Differential Diagnosis

Empirical Treatment

  • Maintain sats, hydration (nil by mouth with iv fluids until swallowing assessed), glucose, temperature
  • BP should not be lowered acutely unless it is greater than 220/120 and only then with senior advice

Investigations

  • Bloods: FBC, U&E, glucose
  • ECG; Chest X-ray
  • CT <24h (<12h if ?haemorrhage e.g. on anticoagulation, SAH Sx); LP >12h if ?SAH after negative CT; consider MRI if >10 days after symptoms

Definitive treatment (multi-disciplinary approach is best)

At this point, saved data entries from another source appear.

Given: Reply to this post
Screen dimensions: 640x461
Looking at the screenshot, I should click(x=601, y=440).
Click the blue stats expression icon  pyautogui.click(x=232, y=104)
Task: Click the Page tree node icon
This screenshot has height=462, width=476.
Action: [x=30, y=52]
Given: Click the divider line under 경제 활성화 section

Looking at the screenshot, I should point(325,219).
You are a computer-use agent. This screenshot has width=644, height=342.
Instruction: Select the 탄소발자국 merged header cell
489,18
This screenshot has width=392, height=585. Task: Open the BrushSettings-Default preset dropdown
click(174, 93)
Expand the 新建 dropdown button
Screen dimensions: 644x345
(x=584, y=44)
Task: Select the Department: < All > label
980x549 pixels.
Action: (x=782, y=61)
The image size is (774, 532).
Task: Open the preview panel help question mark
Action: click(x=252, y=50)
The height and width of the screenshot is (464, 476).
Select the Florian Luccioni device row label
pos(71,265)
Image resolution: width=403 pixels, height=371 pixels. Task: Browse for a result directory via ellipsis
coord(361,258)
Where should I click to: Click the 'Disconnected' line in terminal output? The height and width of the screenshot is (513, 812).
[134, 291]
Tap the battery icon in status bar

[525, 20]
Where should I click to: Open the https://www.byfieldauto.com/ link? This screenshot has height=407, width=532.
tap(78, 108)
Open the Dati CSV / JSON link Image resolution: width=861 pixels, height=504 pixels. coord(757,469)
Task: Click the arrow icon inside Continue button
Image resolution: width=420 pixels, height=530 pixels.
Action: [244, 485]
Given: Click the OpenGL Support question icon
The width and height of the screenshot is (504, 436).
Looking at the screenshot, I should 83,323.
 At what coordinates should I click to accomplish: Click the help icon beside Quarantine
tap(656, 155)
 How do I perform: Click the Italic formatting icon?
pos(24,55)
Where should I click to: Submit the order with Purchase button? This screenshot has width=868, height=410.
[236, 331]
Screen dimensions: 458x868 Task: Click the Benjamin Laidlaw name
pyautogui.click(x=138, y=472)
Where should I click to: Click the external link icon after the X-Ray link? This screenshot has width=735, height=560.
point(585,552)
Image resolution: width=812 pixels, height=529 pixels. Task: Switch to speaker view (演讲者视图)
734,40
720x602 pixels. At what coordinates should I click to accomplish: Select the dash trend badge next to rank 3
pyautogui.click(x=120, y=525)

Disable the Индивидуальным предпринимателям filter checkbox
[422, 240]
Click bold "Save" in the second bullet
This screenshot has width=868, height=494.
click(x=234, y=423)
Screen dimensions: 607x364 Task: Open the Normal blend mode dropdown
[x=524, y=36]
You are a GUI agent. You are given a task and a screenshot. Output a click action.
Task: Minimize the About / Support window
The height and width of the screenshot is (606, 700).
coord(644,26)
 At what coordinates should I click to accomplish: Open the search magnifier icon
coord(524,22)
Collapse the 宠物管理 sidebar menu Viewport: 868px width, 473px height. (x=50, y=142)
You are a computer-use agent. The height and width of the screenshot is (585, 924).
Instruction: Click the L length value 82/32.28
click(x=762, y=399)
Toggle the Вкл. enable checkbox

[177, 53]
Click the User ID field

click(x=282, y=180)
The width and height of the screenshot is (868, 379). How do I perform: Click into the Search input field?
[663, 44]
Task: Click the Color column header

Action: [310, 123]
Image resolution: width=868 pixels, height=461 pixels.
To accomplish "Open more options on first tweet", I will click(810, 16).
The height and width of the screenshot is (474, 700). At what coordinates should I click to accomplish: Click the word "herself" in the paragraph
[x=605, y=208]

  • Ischaemic (including TIA): consider altepase thrombolysis <3h after haemorrhage excluded; also give aspirin 300mg STAT after haemorrhage excluded, rectally/enterally if necessary (delay 24h following thrombolysis)
  • Haemorrhagic: if SAH continue support (HHHT i.e. lots of fluids) and start nimodipine 60mg PO q4h, surgical assessment; otherwise consider surgery if supratentorial bleed with mass effect, or any posterior fossa bleed
  • Admit to stroke unit (better outcomes)
  • Secondary prevention (<1w after CVA): lifestyle advice (stop smoking, exercise, diet, reduce salt, reduce alcohol); hypertension >2 weeks treated e.g. ACE inhibitor and/or thiazide diuretic; cholesterol >3.5mM treated e.g. statin; do not routinely anti-coagulate up to 14 days following an event (use stockings for DVT/PE prophylaxis instead) unless e.g. atrial fibrillation; aspirin 75mg PO daily if not anti-coagulated (or alternative e.g. clopidogrel); carotid stenosis consider surgery (CEA) if >70%/50% using ECST or NASCET methods
  • Rehabilitation (as soon as possible): physiotherapy, speech and language therapy (SALT); occupational therapy (OT); is the patient depressed?

References

  1. Intercollegiate guidelines 2004

Stroke types

Oxfordshire Stroke Subtype Classification of ischaemic strokes

Subtype Features Notes
Lacunar infarcts (LACI)= 25% Pure motor or sensory stroke, sensorimotor stroke, or ataxic hemiparesis
Total anterior circulation infarcts (TACI) = 17% A combination of new higher cerebral dysfunction (e.g., dysphasia), homonymous visual field defect, and ipsilateral motor or sensory deficit of at least 2 areas of face, arm, and leg High mortality and poor chance of good functional outcome
Partial anterior circulation infarcts (PACI)= 27% Only 2 of 3 components of TACI; higher cerebral dysfunction alone or with motor/sensory deficit more restricted than for LACI More likely to have an early recurrent stroke
Posterior circulation infarcts (POCI) = 19% Brain stem or cerebellar dysfunction More likely to have late recurrence but good overall outcome

(Page updated with reference to Addenbrooke’s Guide to Neurological Emergencies, for Hospitals in Cambridgeshire, Suffolk and Norfolk. March 2006 – March 2007)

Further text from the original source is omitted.